Feu sur les quartiers : le procès permanent de ceux d’en-bas dans les médias

16 mars 2015 par  

Comprendre l’horreur pour la combattre et éviter qu’elle se reproduise est nécessaire. Les grands médias n’ont pourtant pas joué ce rôle citoyen, prouvant une fois de plus que leur priorité n’est pas forcément d’informer.
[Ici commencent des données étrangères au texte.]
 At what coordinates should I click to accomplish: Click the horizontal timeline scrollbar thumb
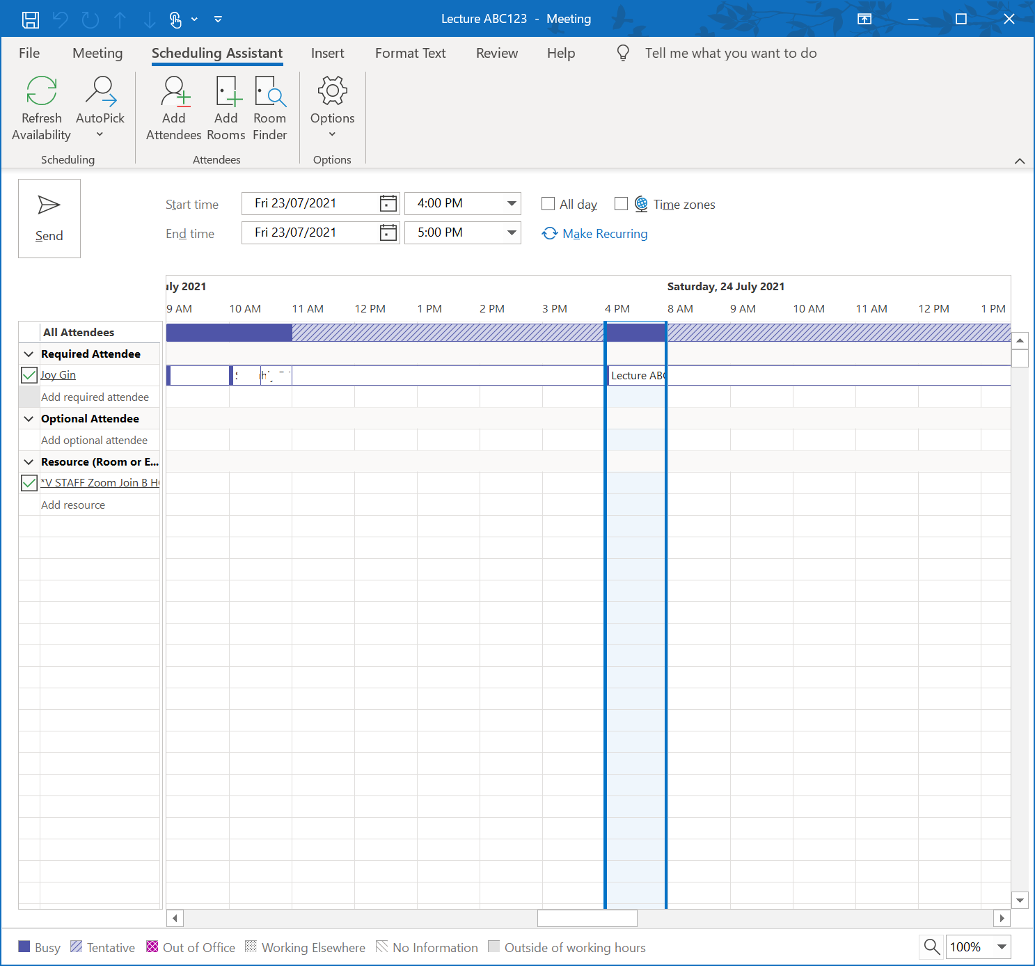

10 janvier dernier : 3 jours après le massacre au siège de Charlie Hebdo et de l’Hyper Casher, le journal Le Monde publie un article sur ces collégiens et lycéens de Saint-Denis, « pas Charlie ». On y apprend que des jeunes de quartier seraient ainsi des soutiens des criminels en justifiant leur action. Des paroles parfois dures, condamnables mais quelles étaient les questions ? Pourquoi des jeunes ? Et au fait, pourquoi aller à Saint-Denis plutôt que Neuilly ou une autre ville riche ? Aucun des assassins n’est pourtant du 93…

Des enseignants ont heureusement pris la plume pour faire entendre leur voix et montrer le vécu de quartiers en souffrance sociale. Ces problèmes sont les suivants : éducation au rabais, discriminations, violences policières, chômage de masse. Autant de violences du quotidien à laquelle s’ajoute celle des médias pour qui la banlieue, les quartiers sont classés dans les rubriques délinquance, faits divers et phénomènes de société (communautarisme, terrorisme).
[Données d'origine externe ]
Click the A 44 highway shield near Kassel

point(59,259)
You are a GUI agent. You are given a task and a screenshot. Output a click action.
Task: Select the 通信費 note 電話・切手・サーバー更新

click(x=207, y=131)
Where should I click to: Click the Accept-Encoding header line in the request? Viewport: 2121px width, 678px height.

Tout ça sans évidemment donner la parole aux personnes concernées et en privilégiant le sensationnel et les images choc. Ce qui a valu une mise en garde de l’autorité de contrôle des médias (CSA). Mais ce fameux contrôle a ses limites car il s’agit d’un problème plus profond.

Après tout, le traitement médiatique du double massacre de début janvier n’est que le reflet d’une société qui a décidé de trouver tous les maux du monde auprès d’une catégorie de la population. Les journalistes gardent cet inconscient colonial qui voit les quartiers comme un milieu externe. Mais comment s’en étonner quand ils viennent pour la grande majorité du même milieu social et ont fréquenté les mêmes grandes écoles ? N’oublions pas que les grands médias sont aux mains des plus grandes fortunes du pays. Pour eux, faire de l’information est un business et pas une démarche citoyenne pour comprendre le monde…

Heureusement, comme à Vitry (94) ou au quartier de la Villeneuve à Grenoble, des gens s’organisent pour contester les reportages dégradants et stigmatisants. Des actions qui gagnent à être connues pour redonner la parole à ceux qui vivent dans les quartiers.  10 ans après les émeutes de 2005, qui ont vu la naissance du Bondy Blog pour faire entendre une autre information, le combat reste entier.